(Source extract)
——

Chen Jia-wei (; born 15 January 1985), better known by his stage name HUSH, is a Taiwanese singer-songwriter and lyricist.

He is formerly the vocalist of the Taiwanese band hush! He has worked with artists like A-Lin, Ding Dang, Lala Hsu, and Stephanie Sun.

Career 

While at National Pingtung Senior High School, he was the lead singer of the pop music club. His interactions with the guitar club, which included future members of the band Mary See The Future (先知瑪莉), influenced him to learn guitar.

HUSH majored in philosophy at Fu Jen Catholic University.

In 2009, he signed with HIM International Music as a singer-songwriter, but he wasn't able to sell any songs. He also competed in the 3rd season of One Million Star, which was won by Lala Hsu, but he was eliminated before the top 100.

In 2010, while working part-time at the coffee shop Kafka by the Sea in Gongguan, he met drummer Bearpa and bassist Kabei. Together, they formed the band hush! Starting out acoustic, they transitioned into electric after playing many live shows. Usually, Hush records the demo and uploads to StreetVoice, a music-publishing platform for independent songwriters. His songs are inspired by his interests in astronomy, psychology, and tarot.

——

(Provided material)
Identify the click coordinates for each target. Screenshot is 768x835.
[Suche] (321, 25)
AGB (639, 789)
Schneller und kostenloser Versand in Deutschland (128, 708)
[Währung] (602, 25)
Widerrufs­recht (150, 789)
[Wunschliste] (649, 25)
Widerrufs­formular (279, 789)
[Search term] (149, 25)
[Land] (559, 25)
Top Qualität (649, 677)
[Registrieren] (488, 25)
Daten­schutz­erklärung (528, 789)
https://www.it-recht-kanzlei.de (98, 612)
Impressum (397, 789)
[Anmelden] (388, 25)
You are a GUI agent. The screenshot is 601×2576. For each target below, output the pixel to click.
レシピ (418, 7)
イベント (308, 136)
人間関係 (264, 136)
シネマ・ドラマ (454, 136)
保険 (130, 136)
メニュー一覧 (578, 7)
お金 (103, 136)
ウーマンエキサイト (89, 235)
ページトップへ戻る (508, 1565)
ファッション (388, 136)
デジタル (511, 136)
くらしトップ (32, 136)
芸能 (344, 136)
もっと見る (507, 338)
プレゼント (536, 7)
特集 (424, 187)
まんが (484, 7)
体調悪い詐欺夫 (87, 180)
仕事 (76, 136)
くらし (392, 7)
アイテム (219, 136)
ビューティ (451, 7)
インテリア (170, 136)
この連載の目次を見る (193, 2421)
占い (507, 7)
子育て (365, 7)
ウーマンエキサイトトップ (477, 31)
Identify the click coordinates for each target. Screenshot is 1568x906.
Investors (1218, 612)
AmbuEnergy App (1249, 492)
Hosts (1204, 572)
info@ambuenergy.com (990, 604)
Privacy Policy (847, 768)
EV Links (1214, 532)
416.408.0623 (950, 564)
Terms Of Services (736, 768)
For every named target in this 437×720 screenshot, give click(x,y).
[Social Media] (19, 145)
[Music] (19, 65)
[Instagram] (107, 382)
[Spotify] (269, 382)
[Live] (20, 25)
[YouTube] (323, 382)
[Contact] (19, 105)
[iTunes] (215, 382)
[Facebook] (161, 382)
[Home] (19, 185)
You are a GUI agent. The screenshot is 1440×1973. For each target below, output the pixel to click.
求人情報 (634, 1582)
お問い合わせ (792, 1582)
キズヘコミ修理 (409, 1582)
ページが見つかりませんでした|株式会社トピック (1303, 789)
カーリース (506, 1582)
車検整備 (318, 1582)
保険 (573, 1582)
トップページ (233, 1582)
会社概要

——

(Task details)
Could you repeat the HUSH biography above word for word, from its first line to its last?

(Solution to this problem)
Chen Jia-wei (; born 15 January 1985), better known by his stage name HUSH, is a Taiwanese singer-songwriter and lyricist.

He is formerly the vocalist of the Taiwanese band hush! He has worked with artists like A-Lin, Ding Dang, Lala Hsu, and Stephanie Sun.

Career 

While at National Pingtung Senior High School, he was the lead singer of the pop music club. His interactions with the guitar club, which included future members of the band Mary See The Future (先知瑪莉), influenced him to learn guitar.

HUSH majored in philosophy at Fu Jen Catholic University.

In 2009, he signed with HIM International Music as a singer-songwriter, but he wasn't able to sell any songs. He also competed in the 3rd season of One Million Star, which was won by Lala Hsu, but he was eliminated before the top 100.

In 2010, while working part-time at the coffee shop Kafka by the Sea in Gongguan, he met drummer Bearpa and bassist Kabei. Together, they formed the band hush! Starting out acoustic, they transitioned into electric after playing many live shows. Usually, Hush records the demo and uploads to StreetVoice, a music-publishing platform for independent songwriters. His songs are inspired by his interests in astronomy, psychology, and tarot.